**EXCERPTED TEXT**
Hi! This year (2023), I’m continuing my quest to share a poem on my blog and podcast and read it aloud. It’s all a part of my quest to be brave and apparently the things that I’m scared about still include:
My spoken voice
My raw poems.
Thanks for being here with me and cheering me on, and I hope that you can become braver this year, too!
For Anne & Maxine
Why is it that the dead
Never listen to my pillow talk?
I am tired, but can’t sleep
Again and again and again.
You snore next to me
And occasionally twitch
As the dog snuggles in between us,
Released from her crate
Because she cries so much.
Again and again and again,
Why is that my whines
Never wake anyone up?
Not even myself.
So, this week I’ve decided to read one of my grandmother’s poems instead. Full disclosure: I have a lot of grandmothers and they are all dead and this one was about 4’10 at maximum height and this grandmother was already 75 when I was born.
Luckily, she lived a long time so I got to know her. But her poems? They were hidden away and only brought out when my little hobbit dad begged her to see them. It was rare. She, like me, was pretty fearful about sharing her poems and her art.

**PROVIDED MATERIAL**

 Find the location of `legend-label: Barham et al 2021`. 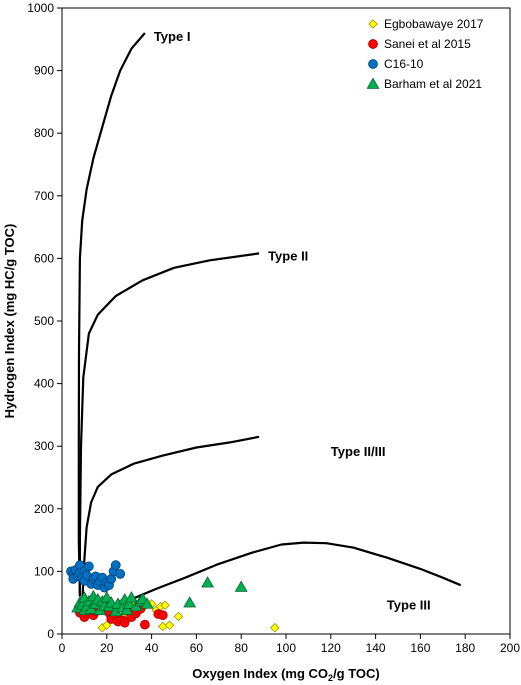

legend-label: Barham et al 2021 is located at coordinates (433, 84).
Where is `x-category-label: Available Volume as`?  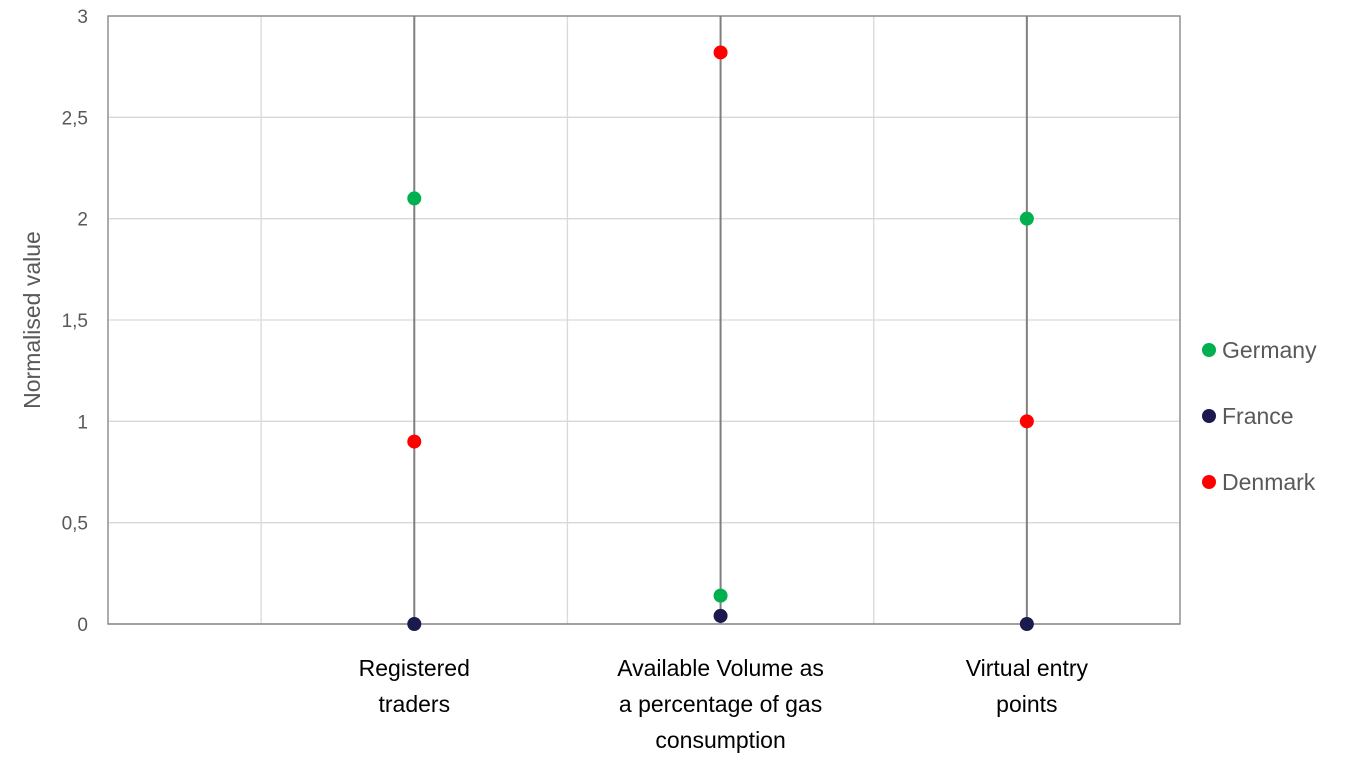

**ASSIGNMENT 1**
In the blog post, reproduce the stretch from "So, this week" through "I was born.", replacing "maximum height" with "full height".
**ASSIGNMENT 2**
Answer these questions from the blog post:
(a) In what year is the blog post written?
(b) To whom is the poem dedicated?
(c) How old was the grandmother when the author was born?

**TASK OUTPUT 1**
So, this week I’ve decided to read one of my grandmother’s poems instead. Full disclosure: I have a lot of grandmothers and they are all dead and this one was about 4’10 at full height and this grandmother was already 75 when I was born.

**TASK OUTPUT 2**
(a) 2023
(b) Anne & Maxine
(c) 75